Thursday, August 17, 2006
New data shows ocean cooling
By DENNIS AVERY and ALEX AVERY


The world's oceans cooled suddenly between 2003 and 2005, losing more than 20 percent of the global-warming heat they'd absorbed over the previous 50 years. That's a vast amount of heat, since the oceans hold 1,000 times as heat as the atmosphere. The ocean-cooling researchers say the heat was likely vented into space, since it hasn't been found stored anywhere on Earth.

John Lyman, of the National Oceanic and Atmospheric Administration's Pacific Marine Environmental Laboratory, says the startling news of ocean cooling comes courtesy of the new ARGO ocean temperature floats being distributed worldwide. ARGOs are filling in former blank spots on the world's ocean monitoring system – and vastly narrowing our past uncertainty about sparsely measured ocean temperatures.

Lyman says the discovery of the sudden ocean coolings undercuts faith in global-warming forecasts because coolings randomly interrupt the trends laid out by the global circulation models. As Lyman puts it, "The cooling reflects interannual variability that is not well represented by a linear trend."

The new ocean cooling also recalls several NASA studies in the past five years that found a huge natural heat vent over the Pacific ocean's so-called warm pool, a band of water thousands of miles wide, roughly astride the equator. Studies coordinated by Bruce Weilicki, of NASA's Langley Research Center, found that when sea surface temperatures rise above 28 degrees C, Pacific rainfall becomes more efficient. More of the cloud droplets form raindrops, so fewer are left to form high, icy, cirrus clouds that seal in heat. As a result, the area of cirrus clouds is reduced, and far more heat passes out into space. This cools the surface of the warm pool, the world's warmest ocean water.

Weilicki's research teams say that the huge natural heat vent emitted about as much heat during the 1980s and 90s as would be expected from a redoubling of the carbon dioxide content in the air.

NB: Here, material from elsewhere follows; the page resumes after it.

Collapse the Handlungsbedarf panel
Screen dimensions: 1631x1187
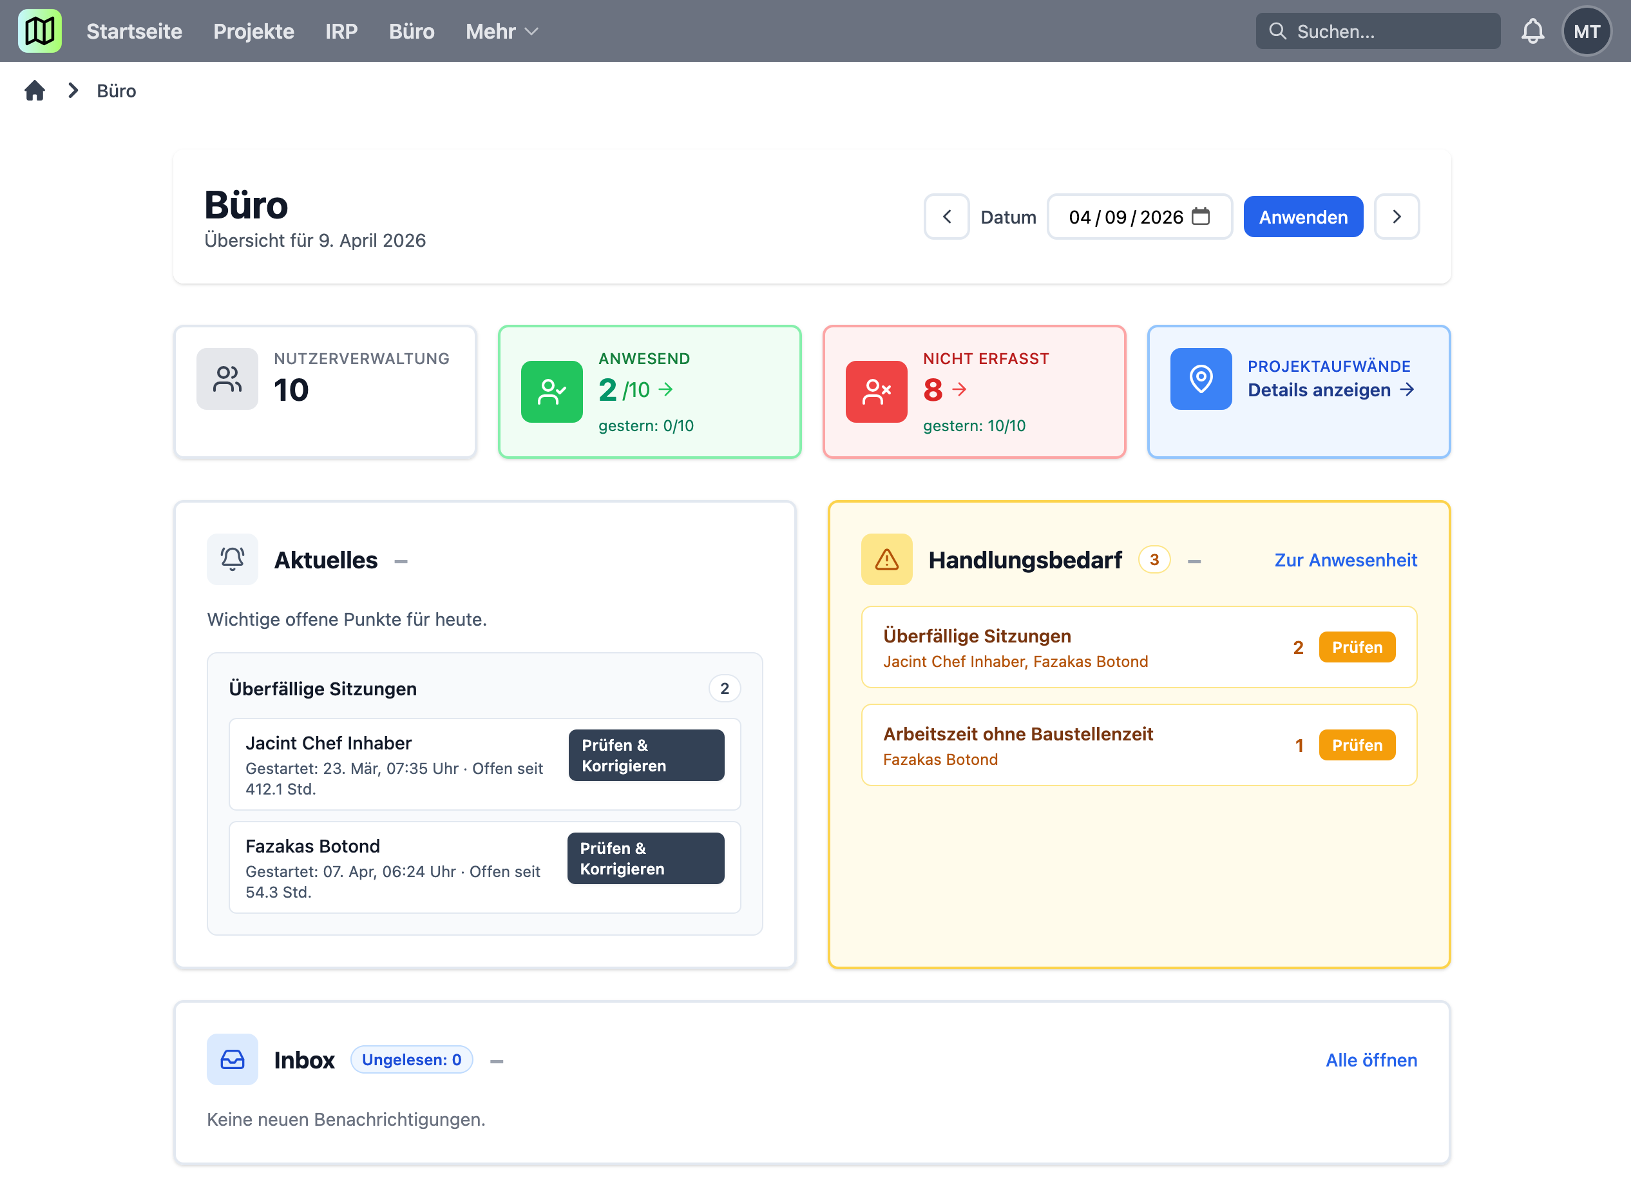(1194, 561)
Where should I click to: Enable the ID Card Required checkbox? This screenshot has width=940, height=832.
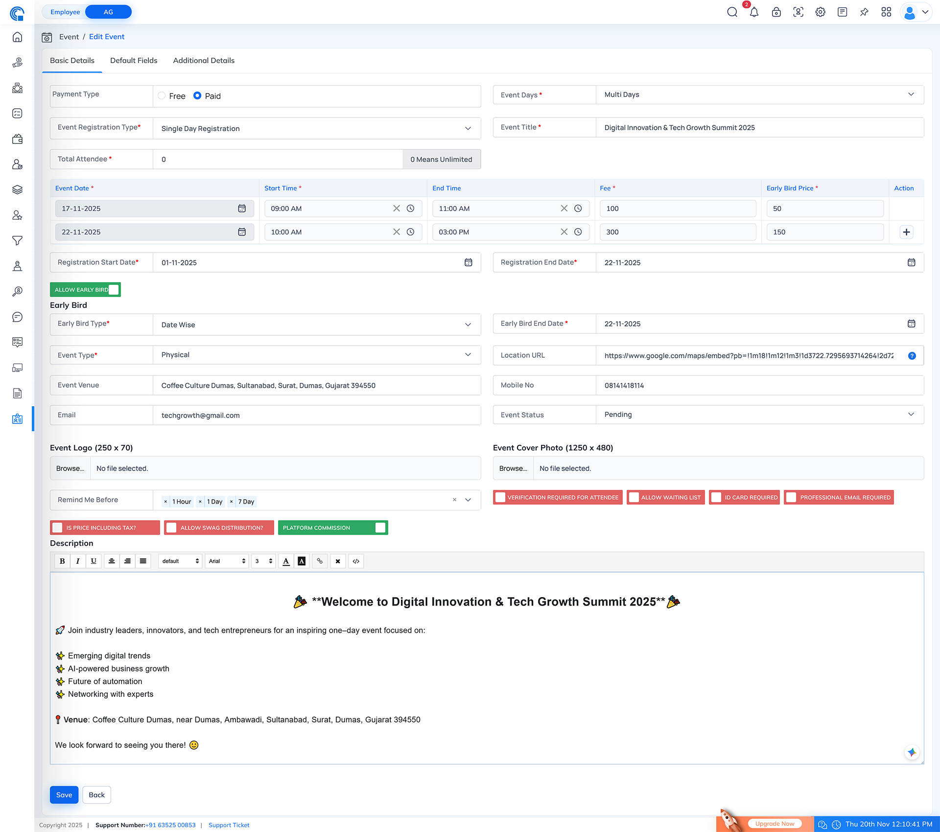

They used satellites to measure cloud cover and long-range aircraft to monitor sea temperatures.

Layman says the sudden ocean coolings particularly complicate the problem of separating natural temperature changes from man-made impacts on the Earth's temperature. The impact of human-emitted CO2 has been assumed to accumulate in a straight-line trend over many decades.

Meanwhile, since the 1980s, the Earth's ice cores, seabed sediments and cave stalagmites have been revealing a moderate, natural 1,500-year climate cycle linked to solar irradiance. Temperatures jump suddenly and erratically 1 to 2 degrees C above the mean at the latitude of Washington, D.C., and New York City for centuries at a time, and more than that at the Earth's poles.

Temperatures vary hardly at all at the equator during the 1,500-year cycle, and Bruce Weilicki's NASA heat-vent findings seem to indicate why. The warm pool of the Pacific acts like a cooking pot, with its "lid" popping open to emit steam when the water gets too hot.

The more we look, the more we learn about the Earth's complex climate forces – though not much of the new knowledge comes from the huge, unverified global circulation models favored by the man-made warming activists.